The PM invades Scotland to take part in arm wrestling against the dreaded Sturgeon. It's too soon to tell who might win.
The PM invades Scotland to take part in arm wrestling against the dreaded Sturgeon. It’s too soon to tell who might win.

‘Following IDS’s tremendous achievement in flattening thousands of people already on their knees, filling the post of Secretary of State for Work and Pensions was never going to be easy. However, I feel we have a competent replacement in Vlad the Impaler, because devious, cruel and vengeful are attributes I have long admired. I rejected Ghengis Khan—the other candidate for this post—as he isn’t quite right-wing enough for my liking.’

‘And to honour my commitment to listen to any reasonable solution that will stop the tribes of the Northlands keening like their beloved bagpipes over self-determination I shall set up a new ministry: The Ministry for Belly-Button Fluff, Ear Wax and the defeat of Scottish Independence, headed by Marie Antoinette.
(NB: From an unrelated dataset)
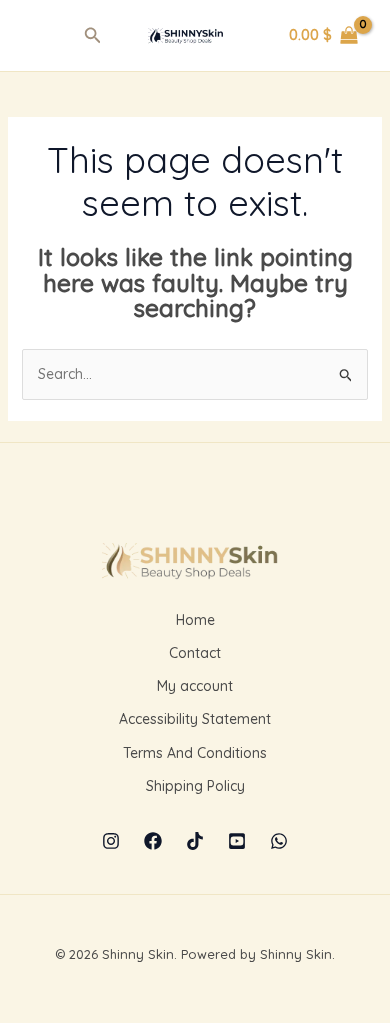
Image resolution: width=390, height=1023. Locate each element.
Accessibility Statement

Marie has a record of compassionate listening. This will ensure that Indy2 has as life-enhancing an outcome as a cordless bungee jump.’

‘Naturally, on the counter-terrorism front we continue to need someone to keep a watchful eye on the UJP, the ‘so-called’ Uppities of the Jockland Peninsula, and for this reason I intend to appoint Edward Longshanks, Hammer of the Scots; old Malleus Scotorum himself as Secretary of State for Scotland. Malleus will replace Fluffy Mundell, Toffee Hammer of the Scots, as he is affectionately known north of Dundee.’

‘Let me close my speech on a note of humility, and a recognition of the great works of my predecessor by paraphrasing Zack Newton: ‘If I don’t seem able to see any farther than the end of my nose, it is because I have stood upon the shoulders of a political midget.’